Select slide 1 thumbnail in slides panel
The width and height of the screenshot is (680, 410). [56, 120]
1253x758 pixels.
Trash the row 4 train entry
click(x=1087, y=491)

• • • • •

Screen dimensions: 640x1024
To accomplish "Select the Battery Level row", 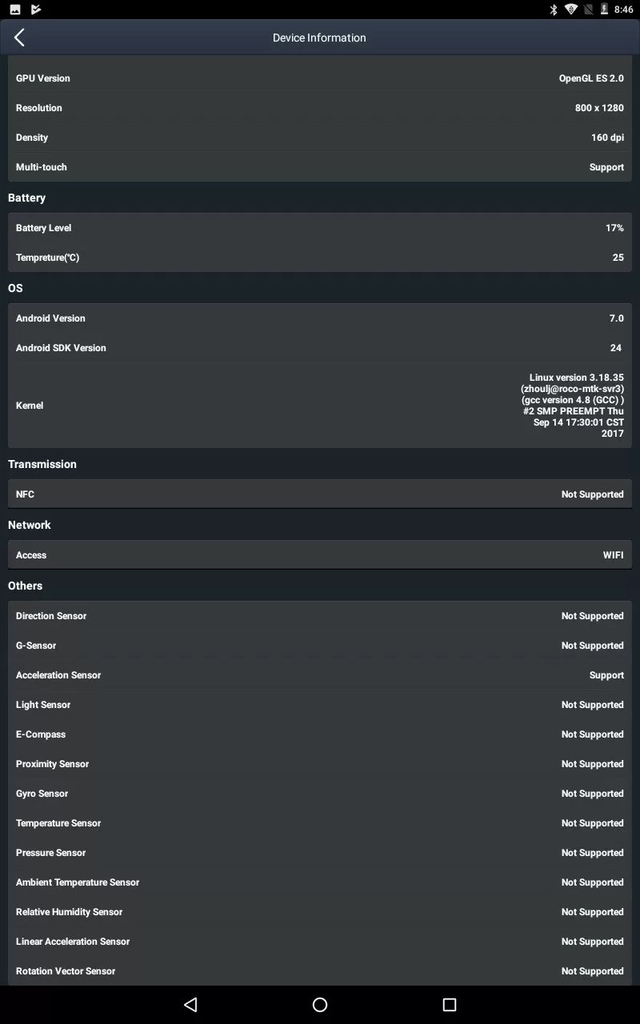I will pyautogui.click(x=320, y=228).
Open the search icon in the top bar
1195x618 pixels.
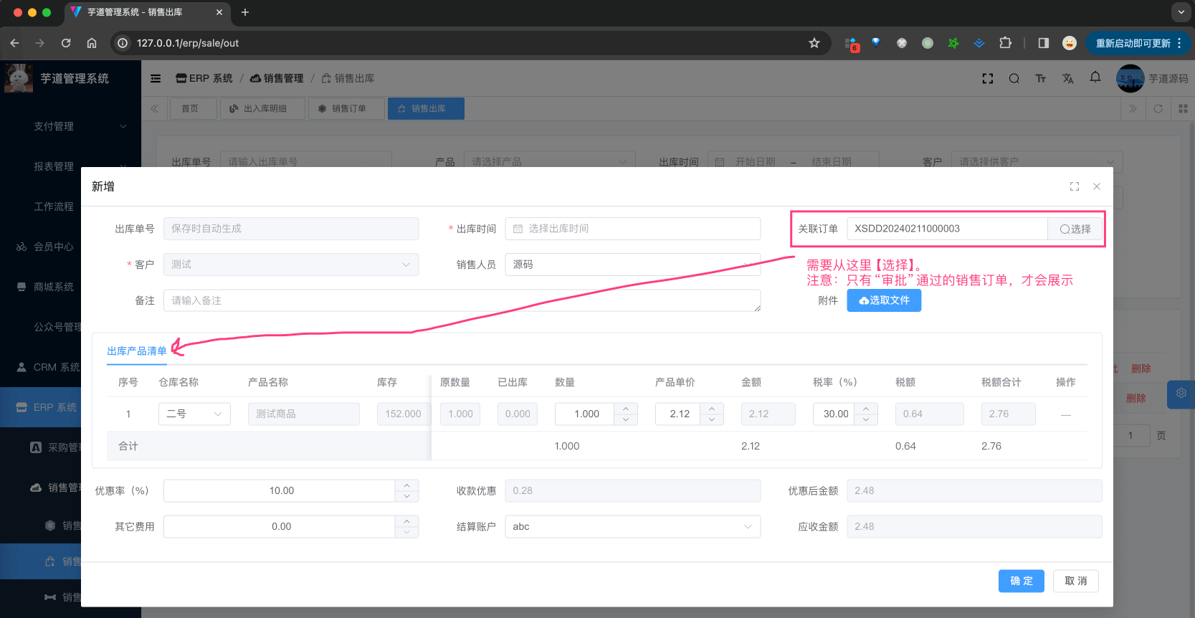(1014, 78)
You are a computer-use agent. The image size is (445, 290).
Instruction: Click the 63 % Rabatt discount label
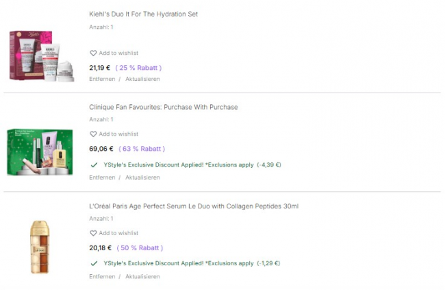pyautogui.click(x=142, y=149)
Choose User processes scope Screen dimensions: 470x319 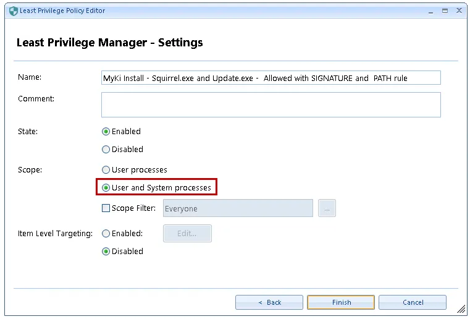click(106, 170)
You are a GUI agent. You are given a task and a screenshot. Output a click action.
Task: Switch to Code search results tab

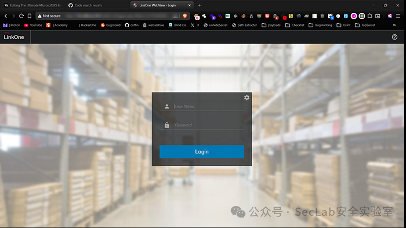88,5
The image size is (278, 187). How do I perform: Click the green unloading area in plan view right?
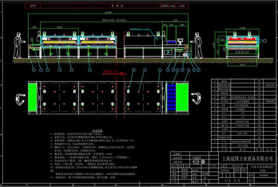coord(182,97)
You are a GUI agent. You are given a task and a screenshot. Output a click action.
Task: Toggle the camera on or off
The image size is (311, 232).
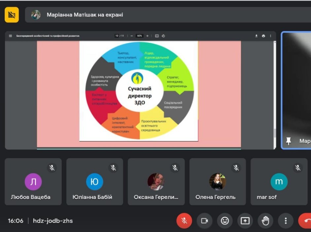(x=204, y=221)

• • • • •

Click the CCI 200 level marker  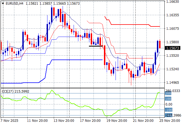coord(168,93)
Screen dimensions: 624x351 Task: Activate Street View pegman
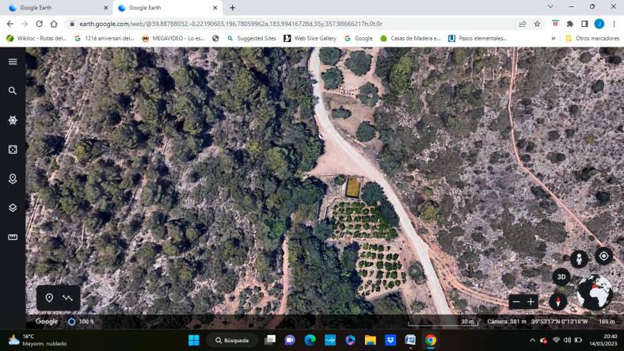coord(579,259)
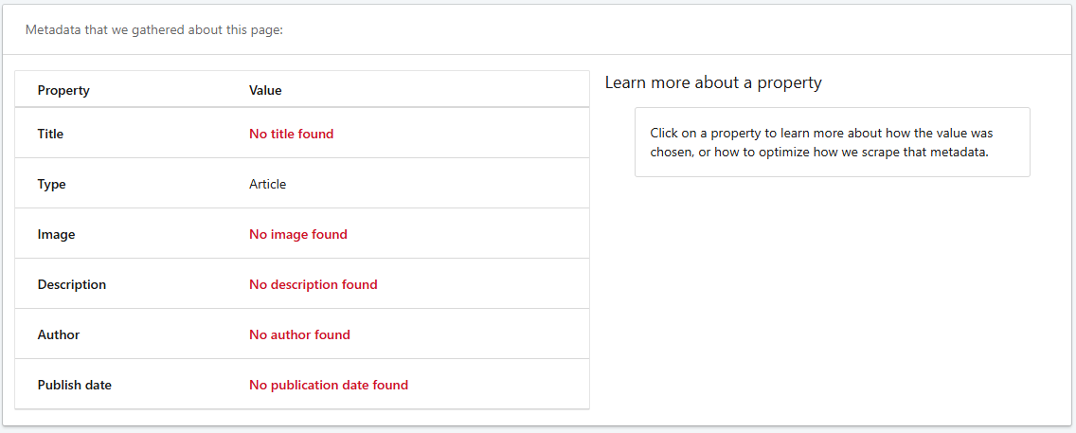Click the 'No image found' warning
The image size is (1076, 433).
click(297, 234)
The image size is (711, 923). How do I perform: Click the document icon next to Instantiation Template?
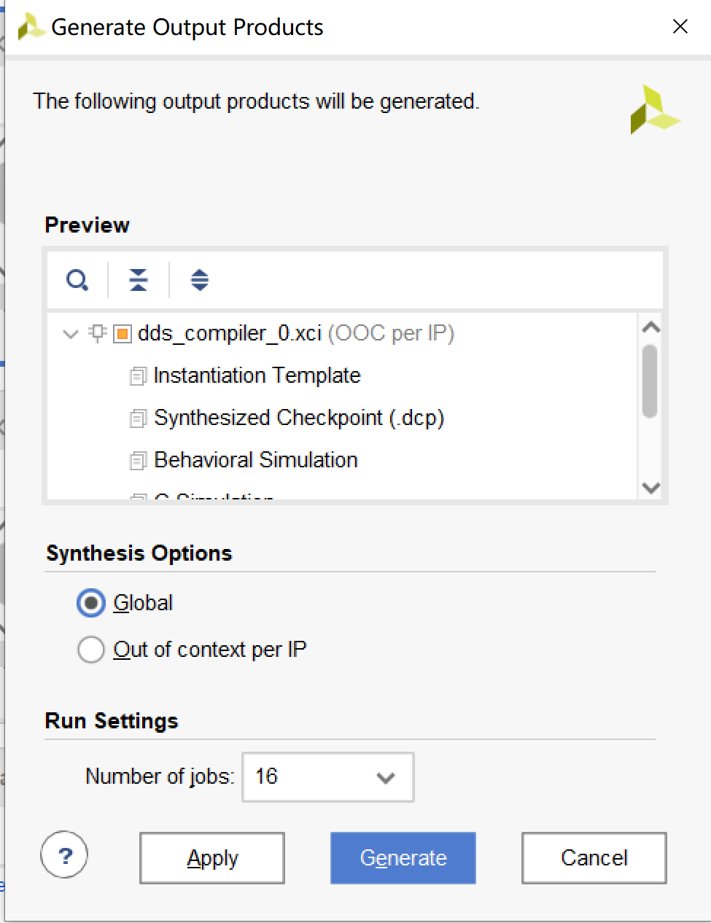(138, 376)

• • • • •

• Problem requirements: Repeat the data from the line with "Select slide 1 thumbnail in slides panel" up to and including the line with "click(x=1087, y=491)", keeping each line word for word.

• Answer for this exercise:
Select slide 1 thumbnail in slides panel
The width and height of the screenshot is (680, 410). [56, 120]
1253x758 pixels.
Trash the row 4 train entry
click(x=1087, y=491)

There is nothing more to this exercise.